Greetings from an undisclosed location in my apartment.
It has been 284 days since the first documented human case of COVID-19.
Housekeeping note:
Today, the International Liver Congress 2020, which is now a virtual meeting, begins, and I am up at 5 AM to take in the presentations that have been accepted. The meeting was originally scheduled to take place in April 2020, but you can imagine why it was postponed and ultimately converted to a virtual format.
Also today, I am running the second part of my series on why this virus did not emerge from a laboratory, by design or by accident.
Glossary terms are bolded words with links to the running newsletter glossary.
Keep the newsletter growing by sharing it! I love talking about science and explaining important concepts in human health, but I rely on all of you to grow the audience for this:
Now, let’s talk COVID.
Moderna vaccination data in elderly patients
Yesterday, Moderna announced some Phase I trial data showing that their mRNA vaccine elicits an immune response in elderly patients: https://www.cnbc.com/2020/08/26/moderna-says-its-coronavirus-vaccine-shows-promising-results-in-small-trial-of-elderly-patients.html
According to Moderna, in this small trial, patients showed both antibody and T-cell responses.
However, the paper hasn’t been peer-reviewed yet and it was a small study, so we’ll try and revisit this one when it has been through the formal process.
That said, we want to be sure that the vaccine that comes to market works in people who are in high-risk groups. Older people are at higher risk, and also generally have weaker immune responses to vaccines. I have been concerned that a vaccine that does not prevent spread of the virus not help them much if it also doesn’t generate a good immune response in older people. These results indicate that maybe I don’t need to be so worried about this. We’ll see!
CDC makes a change in recommendations for testing close contacts
Yesterday also, the CDC announced new testing guidelines that say that people who are not showing symptoms should not be tested for COVID-19, even if there is evidence they have been recently exposed: https://www.nytimes.com/2020/08/25/health/covid-19-testing-cdc.html
I have to say in no uncertain terms that this decision is irresponsible and wrong. There is no solid evidentiary reason to make this recommendation. There is good evidence that asymptomatic people are capable of spreading this virus, and it is necessary to test such people for the virus in order to trace, isolate, and prevent future cases.
There is only one reason I could imagine that a recommendation of this type would have been made: political influence.
I must be very clear. I know people at the CDC. I have worked with people at the CDC. I have done experiments that relied on work done at the CDC. I never in my life thought that I would have cause to question a recommendation from the CDC.
But this is where we are. This is the way that the US pandemic response has been run. I am, frankly, incredibly disappointed and depressed by this development.
What am I doing to cope with the pandemic? This:
Working
With the conference on, it’s a busy week. I’m not getting a lot of downtime.
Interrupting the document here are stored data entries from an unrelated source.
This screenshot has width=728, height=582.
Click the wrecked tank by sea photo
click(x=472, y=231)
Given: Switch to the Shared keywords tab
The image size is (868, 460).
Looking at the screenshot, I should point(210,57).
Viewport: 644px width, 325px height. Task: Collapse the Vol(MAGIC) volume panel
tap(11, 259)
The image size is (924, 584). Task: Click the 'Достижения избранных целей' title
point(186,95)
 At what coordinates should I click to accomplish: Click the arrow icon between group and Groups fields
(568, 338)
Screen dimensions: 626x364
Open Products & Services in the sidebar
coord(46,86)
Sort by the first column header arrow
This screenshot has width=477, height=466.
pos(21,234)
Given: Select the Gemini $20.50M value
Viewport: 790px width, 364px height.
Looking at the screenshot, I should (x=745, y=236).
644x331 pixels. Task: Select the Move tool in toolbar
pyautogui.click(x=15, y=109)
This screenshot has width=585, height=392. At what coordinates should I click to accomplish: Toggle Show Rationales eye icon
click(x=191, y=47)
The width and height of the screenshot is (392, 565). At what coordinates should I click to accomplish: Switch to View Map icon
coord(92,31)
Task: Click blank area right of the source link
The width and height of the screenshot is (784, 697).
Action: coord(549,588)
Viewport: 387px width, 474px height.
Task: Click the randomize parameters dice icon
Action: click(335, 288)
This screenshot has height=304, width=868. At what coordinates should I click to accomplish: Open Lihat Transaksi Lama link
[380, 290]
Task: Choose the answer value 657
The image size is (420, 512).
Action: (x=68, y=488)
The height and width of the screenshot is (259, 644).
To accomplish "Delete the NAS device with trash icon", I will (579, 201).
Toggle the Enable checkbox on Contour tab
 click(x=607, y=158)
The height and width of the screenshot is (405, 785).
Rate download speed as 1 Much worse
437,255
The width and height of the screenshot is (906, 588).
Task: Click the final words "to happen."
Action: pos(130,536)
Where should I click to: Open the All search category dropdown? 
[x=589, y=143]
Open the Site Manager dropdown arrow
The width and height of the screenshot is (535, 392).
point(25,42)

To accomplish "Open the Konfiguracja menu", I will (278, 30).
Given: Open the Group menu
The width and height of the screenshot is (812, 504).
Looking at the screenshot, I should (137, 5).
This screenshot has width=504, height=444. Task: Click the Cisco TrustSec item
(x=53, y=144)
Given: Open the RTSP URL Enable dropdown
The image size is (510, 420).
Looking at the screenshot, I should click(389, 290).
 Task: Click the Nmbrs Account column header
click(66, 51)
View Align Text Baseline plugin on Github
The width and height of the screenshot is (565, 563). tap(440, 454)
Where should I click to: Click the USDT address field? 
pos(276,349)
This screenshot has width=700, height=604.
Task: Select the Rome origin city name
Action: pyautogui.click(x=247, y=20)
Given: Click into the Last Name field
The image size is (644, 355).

How do we know it didn’t come from a lab, Part 2
Yes, it’s finally here. The continuation of this piece.
In the first installment, which appeared last week, I discussed my career as a virus engineer as well as the extreme difficulty of creating a functional virus that in some way deviates from what would evolve naturally. The argument that this establishes is that it is not really possible for us to do better at shaping a virus than the billions of iterated experiments that are conducted in nature on a regular basis.
This is a logical argument, but it is not a directly evidentiary argument. Today’s piece will focus on arguments from direct evidence.
One of the first things that happens after a new virus is identified is an evolutionary analysis of the virus genome. This is a necessary step because viruses always descend from other viruses; they do not appear from thin air. By the end of January 2020, an analysis of this type had been performed for SARS-CoV-2.
The way these analyses are done is relatively simple, though there are some details that I’ll have to gloss over. Essentially, the sequence of the virus genome is checked against sequences of other virus genomes, accounting for small changes and small insertions. Every stretch of sequence is compared against a database of other known sequences, so that we can tell if the new genome is a composite of different existing sequences or if it is descended from just one related species, but with differentiating individual mutations.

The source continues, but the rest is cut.